Andaru si bijaksana mencoba menetralkan suasana yang mulai panas. Dia tidak ingin terjadi perpecahan dalam keluarganya. Namun, satu sisi dia setuju dengan pandangan Wiryawan dan Dianti.

"Ibu tidak menyangka pikiran kalian sepicik itu," balas Untari tajam.
Dia melangkah ke arah jendela dan membuang pandangan keluar.
Matanya menatap halaman luas yang dipenuhi pohon-pohon. Di sana, seratus meter dari rumah utama, di rumah Limasan itu, tempat menampung berbagai kain yang sudah dan akan dibuat batik oleh para karyawannya. Di sana pula harapan orang-orang kampung yang menjadi pegawainya berpadu dengan semangat bisnis yang dia miliki.

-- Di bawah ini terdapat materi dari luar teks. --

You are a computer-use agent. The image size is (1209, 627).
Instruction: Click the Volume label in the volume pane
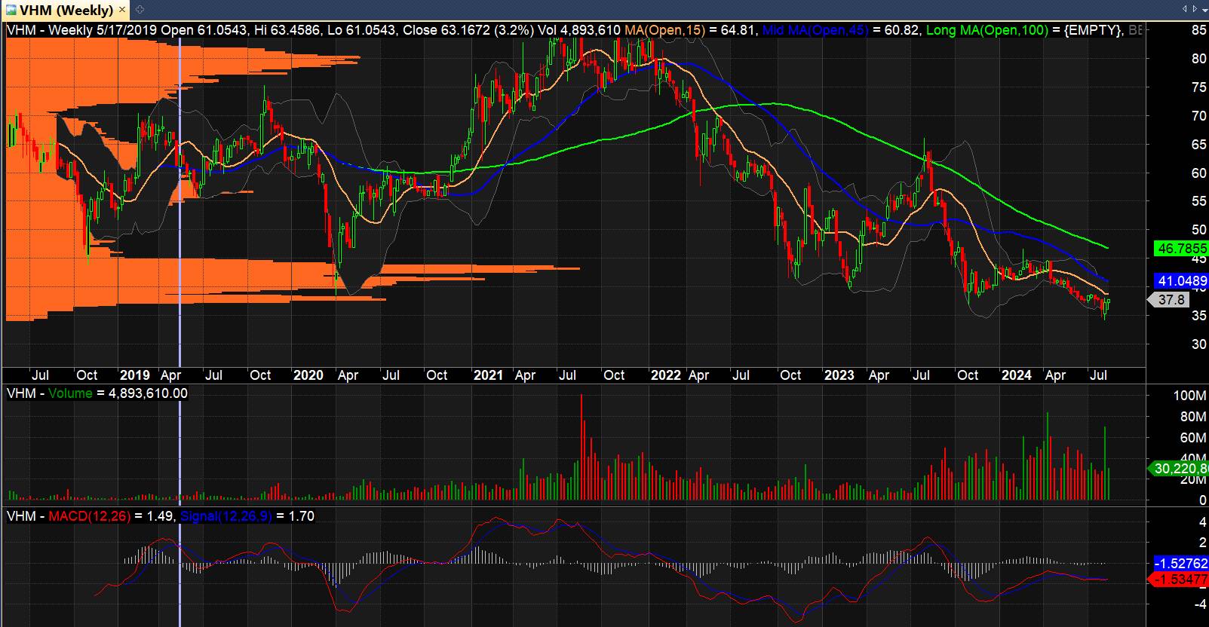[x=72, y=393]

"Sudahlah! Untuk hal ini Ibu tidak bisa mendengarkan keinginan kalian lagi. Mohon kalian mengerti. Biarkan usaha rumah batik dipegang oleh Citra. Kalian suka atau tidak. Tidak perlu lagi ada perdebatan!"

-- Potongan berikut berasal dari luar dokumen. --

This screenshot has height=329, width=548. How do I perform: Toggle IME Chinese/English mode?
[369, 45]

"Ibu! Aku sangat-sangat tidak setuju. Apa Ibu sudah kena racun mulut berbisanya Citra? Aku yakin, dia memang berniat mengambil seluruh harta milik Ibu secara diam-diam. Kali ini usaha rumah batik, besok-besok seluruh aset termasuk rumah, emas milik Ibu, kendaraan, dan surat-surat berharga akan dikuasainya. Dengar ya, Bu! Aku, tidak akan pernah menerima keputusan ini."

"Wiryawan!"

Teriakan Untari disambut dengan suara vas bunga yang pecah menimpa dinding ruangan. Laki-laki itu dengan amarah yang sudah tidak terkontrol lagi kemudian keluar dari ruangan pribadi Untari sambil membanting pintu dengan kasar. Kembali, suara keras terdengar.

Untari memegang dadanya. Ada yang sakit dan perih mengalir dalam relung kalbu. Tidak percaya,  Wiryawan anak yang dibesarkan dengan penuh cinta tega melukai hatinya. Wiryawan yang biasa halus bertutur kata, sudah berubah. Tidak ada lagi kepatuhan akan titah sang ibu, seperti beberapa tahun lalu.